NYC too is experiencing a boom, if not to the same degree as SF. Silicon Alley is producing some major hits of their own, and the Silicon Valley big names are setting up shop here as well too to attract our cosmopolitan talent. One of these companies based here, Business Insider, has become my new employer, since about a year ago. I've become a project manager rather than a code monkey, which means I manage much more than I code. I learned how to motivate people and to take responsibility for projects that either perform well or badly. And how to work with people to achieve successes. It's much tougher than it seemed to me at first. But it's rewarding. And I like it more than coding. I could make a career of this, I think. I'm rarely bored as a result, like I was at JPM. I'm either doing management stuff, such as working with teams to achieve their goals, planning releases, or talking to executives about ways I can get their site to work faster using the people they hired to work with me, or I'm just "helping out here and there". Coding PHP scrips. Debugging an Android app. Even writing an article for our site: www.businessinsider.com/mission-motorcycles-electric-rs-r-tesla-2014-2.

I got this job by taking responsibility at JPM before I left as a "scrum-master". WTF is that, you might ask? It's basically a project manager. It was my responsibility to run meetings for the team and figure out what were our projections for the amount of work we needed to do and how well we were doing it. The scrum-master is a role which was invented as the "Third wheel" to the development team, the other two wheels being the "Team" and "Product Owner". I like to think that this is just another development in the democratization of the IT work-force. Developers are quickly being recognized for their value and knowledge of how technology ACTUALLY works, rather than the senior managers and executives who tried in the past to make them their slaves. They now get a lot more respect for what they do and how they decide to do it, if the company they work for has come to terms with reality. One of the issues with that is now the teams they're on don't have as much structure, and responsibilities are not always clearly defined. So just as Baron de Montesquieu invented the concept of a separation of powers for a democratic government in the mid 18th century, someone in the late 1990s invented this method called "Agile Scrum", which outlined three roles to every team. Think of the Product Owner as the President (executive branch), who sets the political agenda and either vetoes or signs into effect every act of legislation. The Team is the Congress (legislative), in that they actually write the laws and acts (the code), which gets sent to the Product Owner for approval. And finally there's me, the Scrum-master. In a role somewhat similar to the judicial branch, it is my responsibility to ensure an adherence of this entire process to the ideals of Agile and Scrum. The "Agile Manifesto" and our team's Working Agreement is effectively my Constitution. It is a document which can be amended, but it still has a precedent which is supposed to help maintain a balance and set expectations of the entire team. It's actually a pretty intelligent set-up, but I'm always trying to find a better way to make it fit the way software development actually works.

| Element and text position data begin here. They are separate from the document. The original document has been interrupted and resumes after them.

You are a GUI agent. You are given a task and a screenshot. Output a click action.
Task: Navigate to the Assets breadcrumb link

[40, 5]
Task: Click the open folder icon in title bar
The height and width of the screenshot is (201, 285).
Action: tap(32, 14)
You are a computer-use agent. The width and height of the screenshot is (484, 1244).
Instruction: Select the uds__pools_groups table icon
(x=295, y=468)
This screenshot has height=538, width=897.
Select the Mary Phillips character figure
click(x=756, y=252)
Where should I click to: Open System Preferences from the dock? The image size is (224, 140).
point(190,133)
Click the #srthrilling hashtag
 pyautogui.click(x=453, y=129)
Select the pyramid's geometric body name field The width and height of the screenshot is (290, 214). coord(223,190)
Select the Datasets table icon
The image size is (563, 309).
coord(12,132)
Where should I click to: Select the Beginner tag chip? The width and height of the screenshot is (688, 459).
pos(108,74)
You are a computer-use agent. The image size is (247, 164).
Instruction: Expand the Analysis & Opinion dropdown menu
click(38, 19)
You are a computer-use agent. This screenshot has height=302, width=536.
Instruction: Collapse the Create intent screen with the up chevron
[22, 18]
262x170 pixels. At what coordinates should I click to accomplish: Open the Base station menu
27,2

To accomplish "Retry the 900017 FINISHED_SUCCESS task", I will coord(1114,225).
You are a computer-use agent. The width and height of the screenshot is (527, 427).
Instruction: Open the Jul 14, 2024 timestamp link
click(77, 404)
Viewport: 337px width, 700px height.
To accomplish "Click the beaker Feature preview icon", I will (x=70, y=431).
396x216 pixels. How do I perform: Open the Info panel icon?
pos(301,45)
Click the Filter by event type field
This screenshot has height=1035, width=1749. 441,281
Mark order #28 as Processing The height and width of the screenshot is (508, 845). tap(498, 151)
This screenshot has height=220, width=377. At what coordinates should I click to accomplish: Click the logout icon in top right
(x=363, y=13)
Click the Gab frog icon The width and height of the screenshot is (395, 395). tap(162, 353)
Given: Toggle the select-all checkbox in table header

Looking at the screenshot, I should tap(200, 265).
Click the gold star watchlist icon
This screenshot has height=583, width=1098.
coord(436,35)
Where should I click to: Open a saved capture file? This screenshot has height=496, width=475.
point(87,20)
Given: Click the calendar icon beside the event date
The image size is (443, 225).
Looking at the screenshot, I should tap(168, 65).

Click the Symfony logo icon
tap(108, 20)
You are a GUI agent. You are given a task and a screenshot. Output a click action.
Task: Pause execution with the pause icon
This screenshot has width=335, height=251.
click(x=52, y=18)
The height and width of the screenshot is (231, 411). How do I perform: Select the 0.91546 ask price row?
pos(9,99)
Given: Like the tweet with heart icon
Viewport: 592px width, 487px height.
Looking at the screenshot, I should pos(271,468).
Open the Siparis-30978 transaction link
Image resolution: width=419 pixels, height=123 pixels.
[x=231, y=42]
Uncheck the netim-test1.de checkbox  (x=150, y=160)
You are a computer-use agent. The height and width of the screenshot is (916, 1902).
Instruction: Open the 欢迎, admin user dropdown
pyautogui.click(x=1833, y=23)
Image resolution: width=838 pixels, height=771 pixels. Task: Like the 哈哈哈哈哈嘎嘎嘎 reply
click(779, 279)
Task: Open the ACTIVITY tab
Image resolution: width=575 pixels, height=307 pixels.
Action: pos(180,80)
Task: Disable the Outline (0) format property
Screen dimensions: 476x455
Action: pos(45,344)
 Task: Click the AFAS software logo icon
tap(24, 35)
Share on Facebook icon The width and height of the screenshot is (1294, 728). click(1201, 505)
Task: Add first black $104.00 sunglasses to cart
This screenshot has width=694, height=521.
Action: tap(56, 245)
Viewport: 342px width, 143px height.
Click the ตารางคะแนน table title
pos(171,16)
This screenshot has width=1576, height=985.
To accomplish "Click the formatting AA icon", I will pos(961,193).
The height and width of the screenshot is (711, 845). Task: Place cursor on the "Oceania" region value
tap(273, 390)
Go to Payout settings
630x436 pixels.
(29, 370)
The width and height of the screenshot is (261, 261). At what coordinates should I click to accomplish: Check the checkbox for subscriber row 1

Anyway enough about work. How's life, Ryan? Well, it's good. I actually like NYC a lot now. I'm no longer anxious about returning to California, but it is still on my mind. I could go either way at this point. I wish I could find a career that would allow me to spend half the year in NYC and half in the Bay Area, with maybe a month to travel the world. That would be my ultimate dream. Along with a townhouse in West Village Manhattan and a Los Altos Hills mansion, if you could spare those.

Either way life is good. East coast, west coast, it doesn't matter in the end. Life is an adventure, and you just have to live it to the fullest.